Boal e Moreno retomam as características primordiais do teatro, para eles há um senso de cotidiano no fazer teatral, há uma capacidade inerente dos seres humanos de se observarem a si mesmos em ação. Os seres humanos são capazes de pensar suas emoções e de se emocionar com seus pensamentos. Eles podem se ver aqui e imaginar adiante, podem se ver como são agora e se imaginar como serão amanhã. Essa perspectiva do amanhã estava perdida nas décadas após o golpe militar, havia um medo instalado nas ruas e os fardados não eram respeitados, eram temidos.

Ao lermos o livro de Armando da Silva (1981, p.49), podemos pressupor que a trajetória do grupo Oficina foi similar à busca de muitos brasileiros daquela época.
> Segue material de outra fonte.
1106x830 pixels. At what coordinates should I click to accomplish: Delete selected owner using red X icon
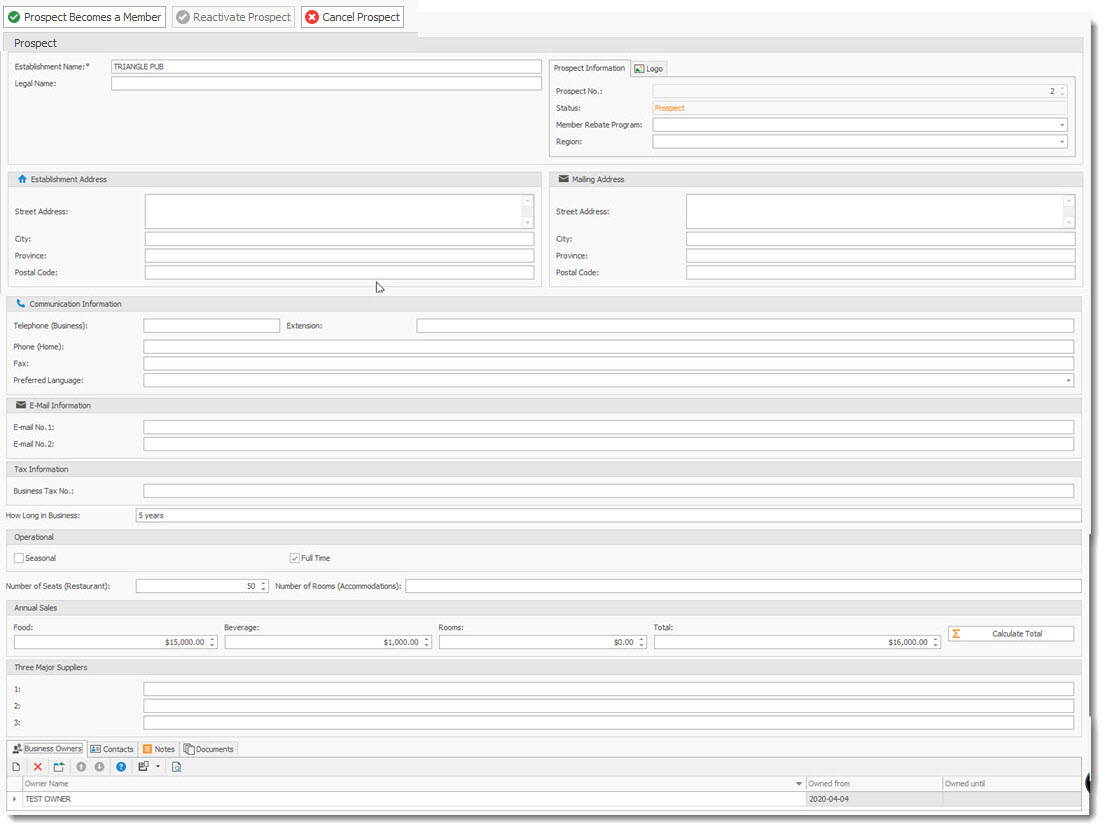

O país vivia uma ditadura explícita, onde “soldados armados, amados ou não, estavam quase todos

perdidos de armas na mão”.35 O país procurava uma nova identificação que não fosse aquela

barbárie imposta pelos homens da caserna.

Agora também vivemos um momento histórico difícil e o teatro é um veículo muito importante para se restringir apenas à estética. Ela é importante, o ator, o autor e o texto também, mas e o público? Boal e Moreno procuravam uma catarse de integração: o espectador sendo ator e autor de seus papéis. Os teatros desta dissertação são formas de trabalhar nas nossas comunidades de base e aprendermos com eles um caminho de volta às suas origens, antes dos muros divisórios que nos foram impostos.

Teatros que buscam formas de transformações sociais e que passam pelo individual, pois nenhuma sociedade pode se modificar se seus componentes não o fizerem antes, não se mobilizarem para que tais mudanças se efetivem. O que Brecht propôs é um teatro de cunho político para incomodar o público presente. Moreno e Boal a partir desses incômodos propõem sair das cadeiras, ocuparem o trono vazio e tornarem protagonistas da cena e da história, além de espectadores serem espect-atores.